Supplied material:
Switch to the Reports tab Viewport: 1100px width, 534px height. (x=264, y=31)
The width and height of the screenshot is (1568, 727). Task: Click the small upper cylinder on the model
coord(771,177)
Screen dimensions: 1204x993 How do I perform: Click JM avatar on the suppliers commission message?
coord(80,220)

---

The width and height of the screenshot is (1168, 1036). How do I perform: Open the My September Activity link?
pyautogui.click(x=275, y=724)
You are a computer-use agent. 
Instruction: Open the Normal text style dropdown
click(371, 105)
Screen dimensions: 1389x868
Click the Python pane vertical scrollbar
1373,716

What you should do: Please give the lines from the line with "Switch to the" up to and including the line with "coord(80,220)" again, swapping "avatar" for "icon" and leaving everything else unchanged.

Exercise solution:
Switch to the Reports tab Viewport: 1100px width, 534px height. (x=264, y=31)
The width and height of the screenshot is (1568, 727). Task: Click the small upper cylinder on the model
coord(771,177)
Screen dimensions: 1204x993 How do I perform: Click JM icon on the suppliers commission message?
coord(80,220)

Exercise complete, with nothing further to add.